第一話「ボーイ・ミーツ・ボーイ」
「くそ、どうなってるんだ……!」
慌てて狭い路地の物陰に隠れると、僕は恐怖をなんとか押さえつける為に毒づいた。
誰かの恨みを買うような生き方をした覚えはない。
しかし現に僕は襲われていた。
1時間前――
「みなさんも知っている事とは思いますが、最近、当学院付近に不審者が表れています。下校時は一人では行動しないように」
教師はそう締めくくるとHRが終わる。
僕は何も言わずに席を立った。
周囲の視線が気になる為、そのまま速足で教室を出た。
後ろ手に教室の扉を閉めると、教室の中からクスクスと笑い声が聞こえる気がした。
それが自分に向けられているものかどうかを確認する勇気はない。
自分に向けられたものではない事をただ祈ってそのまま歩き出す。
皆、落ちこぼれの僕を嗤っているに違いない――そんな想いを振り切るように。
素早く教室から出た為、まだ他に下校している人間は殆どいなかった。
(一人では下校しないように、か)
自分に嫌がらせをする人間ならいくらでも知っているが、仲良くしてくれる人間など一人もいない。
無理な相談だった。
下駄箱を開き、自分の靴を取り出した。
「……またか」
画鋲が刺さっていた。
こんな事をして何が楽しいのか理解できないが、そうやって日々を無駄に過ごしていればいい。
いつか追い抜いてやる。
そうして散々バカにした事を後悔させてやる。
画鋲を引き抜いて靴箱の上に置いておく。
捨てようがどうしようがどうせまた靴に刺されるのだ、無駄な時間を使いたくなかった。
僕は学院の寮で生活していた。
自室に入るとようやく全てのしがらみから解放された気分になり、ベッドに倒れ込む。
(明日にはまたこの現実と向き合わないといけないんだけど……)
そう思うとすぐに胸の中にこの現実から逃げ出してしまいたい気持ちが渦巻いた。
「くそ、逃げ出したい逃げ出したい逃げ出したい……」
そう呟きながらも、僕はその気持ちとは正反対の行動を行う。
両親に無理を言ってこの学院に通わせてもらっているのだ。
不義理をしないためにも、恩返しの為にも、どれだけ逃げ出したくても逃げ出すわけにはいかない。
発動器の状態を確かめ、残弾を確認する。
明日の実習に備えての準備だ。
学院から必要な備品はちゃんと支給されるのだが、自主訓練については自腹を切らなければならない。

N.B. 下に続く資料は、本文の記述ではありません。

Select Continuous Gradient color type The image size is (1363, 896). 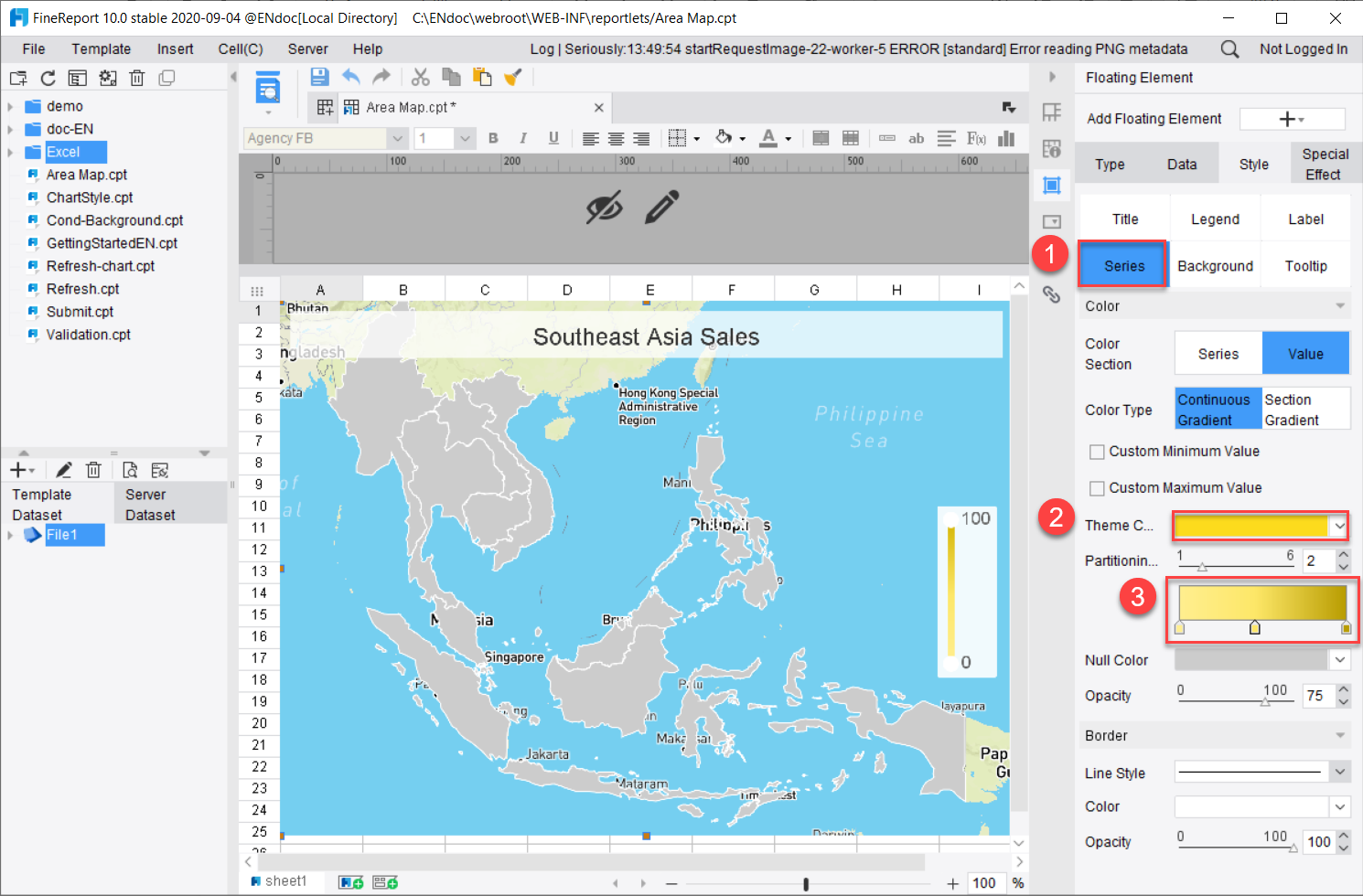tap(1218, 408)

落ちこぼれの僕は少しでも訓練を積むため当然自腹を切っていた。
そうすると授業で使う魔弾が足りなくなる。
これから薬莢につめる魔水を買いに行かなくてはならないだろう。
寮を出ると、各家庭から排出される蒸気が目についた。
街のそこかしこに張り巡らされた多数のパイプはこの街の――いや、この国のライフラインだ。
当然地上だけでなく地下にも張り巡らされている。
沸点の低い危険な魔水を通すパイプほど地下に敷設されている。
当然地上のパイプラインも厳重に、かつ何重もの水漏れ対策が施されているが、地下に関してはその地上の何倍も行われているらしい。

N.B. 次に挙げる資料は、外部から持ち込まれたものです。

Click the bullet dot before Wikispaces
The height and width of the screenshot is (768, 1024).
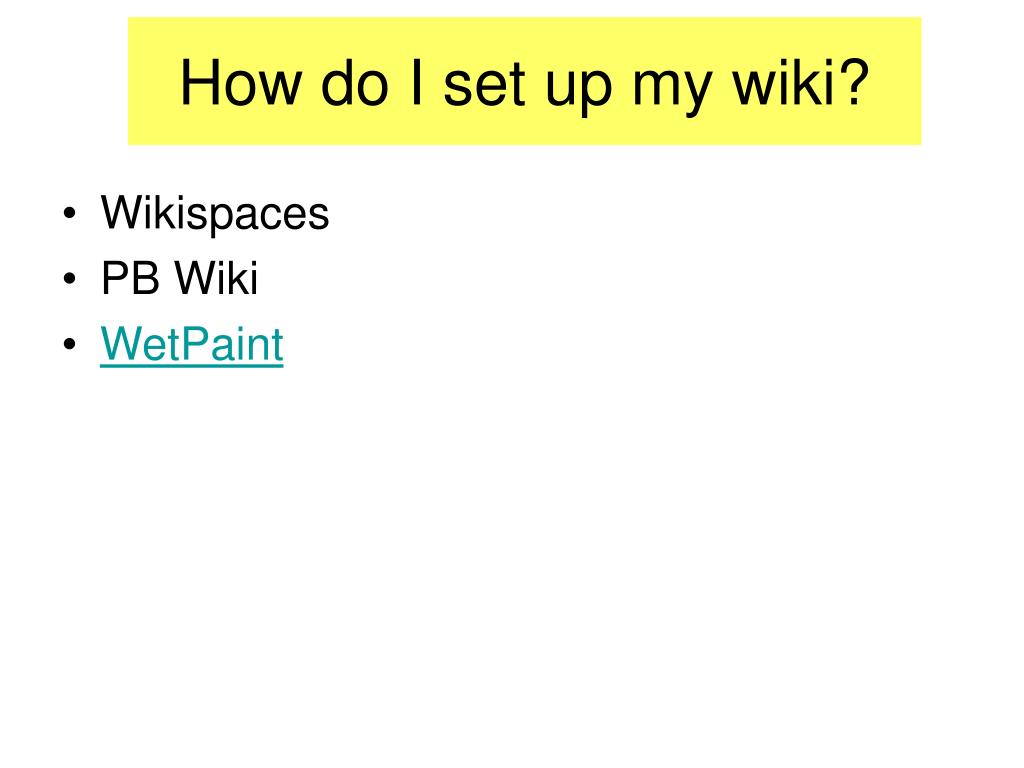[x=70, y=214]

こんなにパイプだらけの国はこのミスティーク魔法王国だけだ。
それはこの魔水による魔法技術が、ひいては魔法そのもの、魔水そのものが近年発見されたものである事に起因する。
まあそんなことは今はどうでもいい。
今考えるべきはどこへ魔水を買いに行くかということだ。
弾薬そのものは正式な免許がなければ買うことはできない。
学生の身分であり、当然見習いである僕にとって薬莢の再利用は絶対だ。
そうなると魔水スタンドか量販店のどちらかで家庭用の魔水を買い、それを流用することになる。
ただ一口に魔水といっても種類は多い。
扱いの難しい沸点の低い魔水となるとスタンドになるが、そっちは免許がなければ利用できない。

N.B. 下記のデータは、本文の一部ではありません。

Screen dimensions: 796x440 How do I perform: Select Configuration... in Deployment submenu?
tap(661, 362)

一方量販店は扱いの簡単な魔水しか置いていないがその反面、魔法学院の学生証があれば魔水を購入できる。
必然的に量販店に出向くことになるのだが、残念ながら近場に量販店がない。
というのも店に学生がたむろして治安が低下する恐れがあるとかで、教育機関から一定以上の距離を置かなければその手の店を開くことはできない決まりがあるのだ。
僕の通っているミスティカ王立魔法学院は王立というだけあって皆真面目だ。
そうそう治安が悪くなるとも思えない……とは言い切れないかもしれない。
エリート校というだけにプレッシャーやプライド等もあるのだろう。
日頃の鬱憤を晴らすため、僕にあんなくだらない嫌がらせを毎日飽きもせず行うくらいだ。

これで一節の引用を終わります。